Note: The default character set
for Microsoft Windows hosts is ASCII-ANSI, so the supplied _00000C0 TRANTAB
entry contains an import translation table for ASCII-OEM to ASCII-ANSI and
an export table for ASCII-ANSI to ASCII-OEM. If the WINCHARSET SAS system
option is used to switch the character set to ASCII-OEM, the _00000C0 TRANTAB
entry must be updated to switch the import and export tables if they differ.
|Data Translation Considerations|
Data translation in SAS/SHARE software may have some implications that users need to consider. For example, suppose that a user has assigned two SAS data libraries, FOO and ZOO, through a server on a host that has a different architecture from the user's machine. The user copies the data sets contained in FOO to ZOO:
proc copy in=foo out=zoo mt=data; run;
The contents of the copied data sets in ZOO are not guaranteed to be identical to the contents of the original data sets in FOO. The data sets in ZOO have undergone two translations from the originals in FOO. This may have resulted in a slight change in the precision of numeric variables in the data sets in ZOO.

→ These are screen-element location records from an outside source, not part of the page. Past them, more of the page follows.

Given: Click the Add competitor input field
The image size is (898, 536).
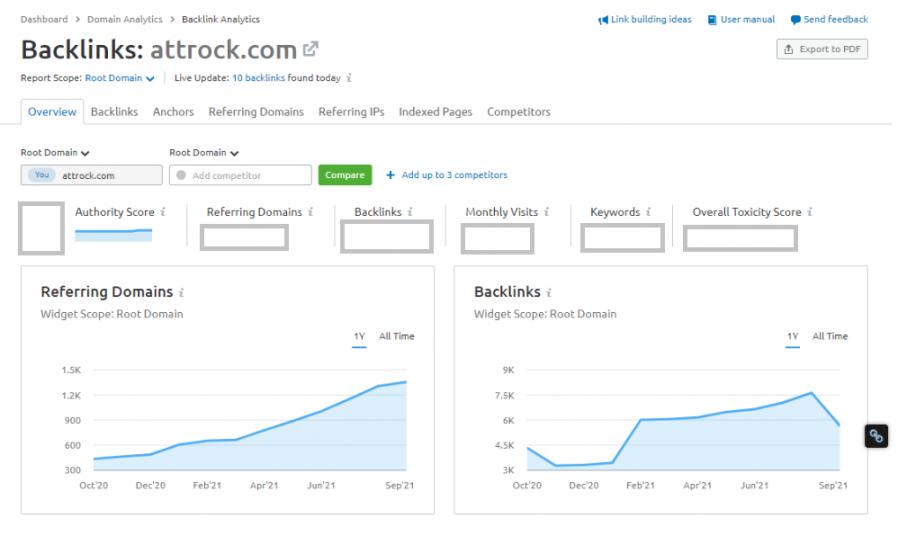Looking at the screenshot, I should (241, 175).
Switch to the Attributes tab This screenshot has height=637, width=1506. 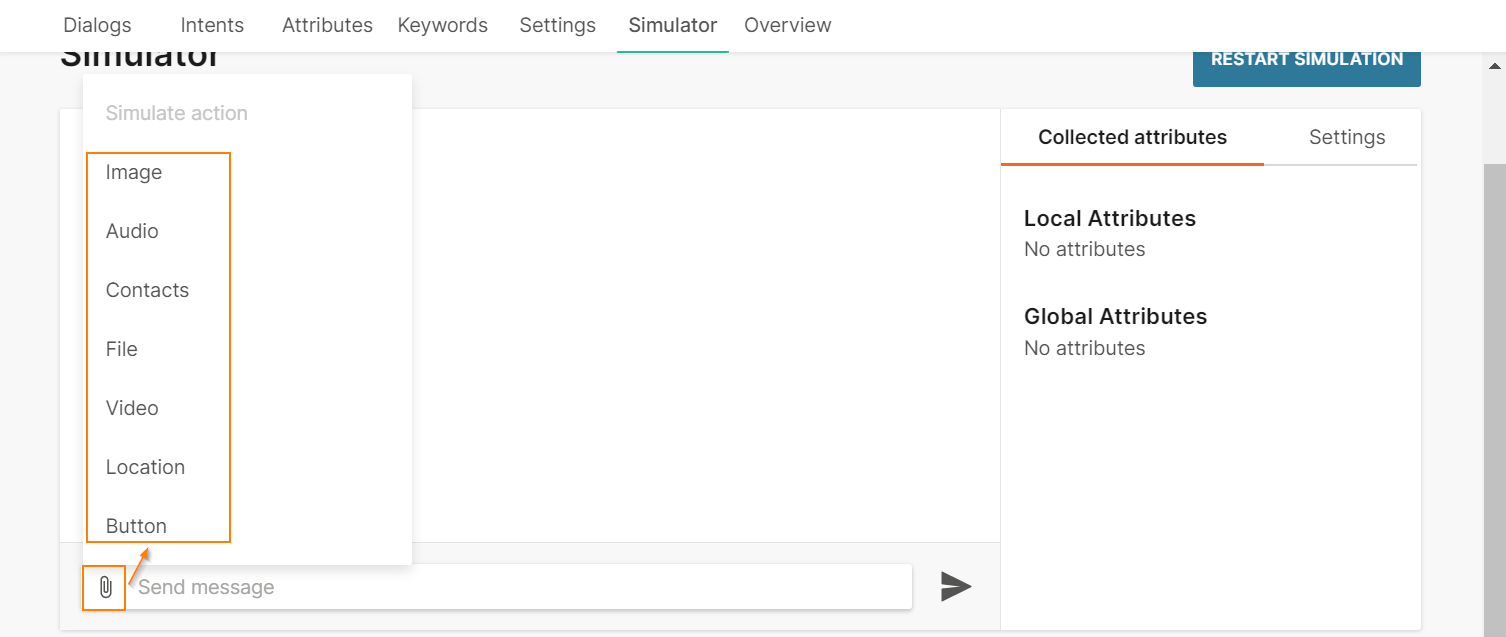[327, 25]
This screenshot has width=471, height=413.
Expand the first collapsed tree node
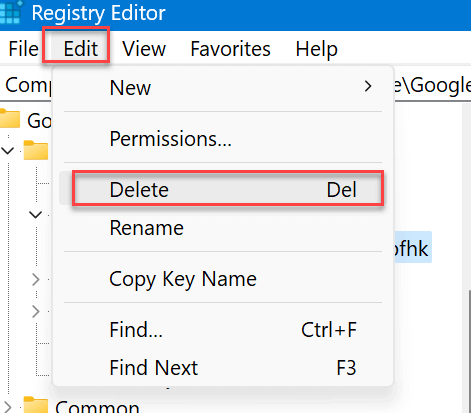(x=36, y=279)
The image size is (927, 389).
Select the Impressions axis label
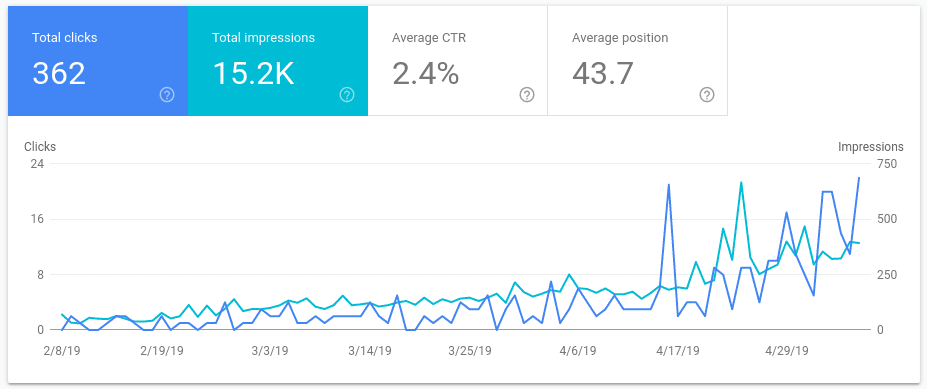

For another example, suppose a user is using the FSEDIT procedure to edit a data set across architectures. A user who enters a DUP command and who then modifies variable X before saving the new record may find that, aside from the value of variable X, the new record is not identical to the old record. The original values of the duplicated record have undergone two translations, from server-machine format to user-machine format and back, while the new value that the user entered for the variable X has undergone only one translation from user-machine format to server-machine format.
Note: When editing or updating a data set across architectures
by using the FSEDIT procedure, the FSVIEW procedure, DATA step MODIFY statement,
and so forth, any variables that are not updated in an updated observation
will be exempt from translation and will be unaltered.